Chewing tobacco has long been a tradition in baseball, but that tradition could be on its way out in one big-league city.
San Francisco on Friday banned smokeless tobacco at all sports venues, including AT&T Park, home of the city’s Major League Baseball team, the Giants.
It makes the city the first in the nation with such a restriction.
The bill is intended to “send a simple and strong message – tobacco use in sports will no longer harm our youth, or our health,” said Mark Farrell of the Board of Supervisors, who sponsored the bill.
The ban could leave baseball players searching their pockets for a pack of gum.
According to an article posted on the Giants webpage, team manager Bruce Bochy said, “It’s a step in the right direction.” “I think it can be a good thing. It’s going to be hard to enforce. It’s a tough habit to break.”

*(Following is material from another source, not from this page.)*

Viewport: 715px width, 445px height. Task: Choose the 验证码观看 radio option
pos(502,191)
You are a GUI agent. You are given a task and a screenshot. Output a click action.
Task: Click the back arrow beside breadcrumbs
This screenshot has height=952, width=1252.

Matthew L. Myers, President, Campaign for Tobacco-Free Kids released a statement praising the legislation, “The home of the World Champion Giants has set an example that all of Major League Baseball and the rest of the country should quickly follow… When baseball stars use smokeless tobacco, the kids who look up to them are much more likely to as well. Our national pastime should have nothing to do with promoting a deadly and addictive product.”
The ordinance goes into effect January 1, 2016.